The shift of dollars from the General Fund to roads would begin in Fiscal Year 2019 with $150 million. Then, in Fiscal Year 2020, that amount would increase to $325 million. And in Fiscal year 2021, the amount would go to $600 million.

Overall, the plan would create $400 million in additional funding for roads in Fiscal Year 2017, $440 million in Fiscal Year 2018, $750 million in Fiscal Year 2019, $950 million in Fiscal Year 2020 and $1.2 billion in Fiscal Year 2021.

The registration fee increase bill, HB 4736, passed with seven Republican no votes. They were Reps.
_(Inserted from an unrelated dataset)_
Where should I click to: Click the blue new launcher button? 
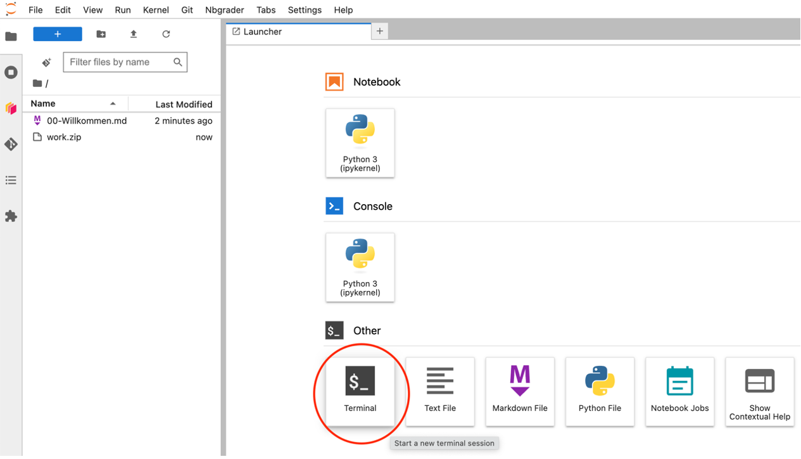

Gary GLENN (R-Midland), Ken GOIKE (R-Ray Twp.), Tom HOOKER (R-Byron Center), Jim RUNESTAD (R-White Lake), Pat SOMERVILLE (R-New Boston), Lana THEIS (R-Brighton) and Henry VAUPEL (R- Fowlerville).

The gas tax increase bill, HB 4738, passed with six Republican no votes. They were Reps. Ray Franz (R-Onekama), Hooker, Lucido Runestad, Theis and Somerville.

SB 0414, the income tax “trigger” bill, passed in a party line vote, 61-45. Rep. Gretchen Driskell (D-Saline) was absent.

HB 4370, the Homestead Property Tax Credit bill, which would also earmark General Fund revenue to roads in the future, passed 62-44 with Santana joining Republicans in support.

HB 4737, on road construction warranties, passed 101-5.

HB 4614, which goes along with the main gas tax bill, passed 56-50.

The House also approved bills on requests for proposals for road construction projects, HB 4610 and HB 4611.

Just before the votes Wednesday, the Detroit Regional Chamber asked lawmakers to take action on a road plan that was $800 million new revenue and $400 existing revenue.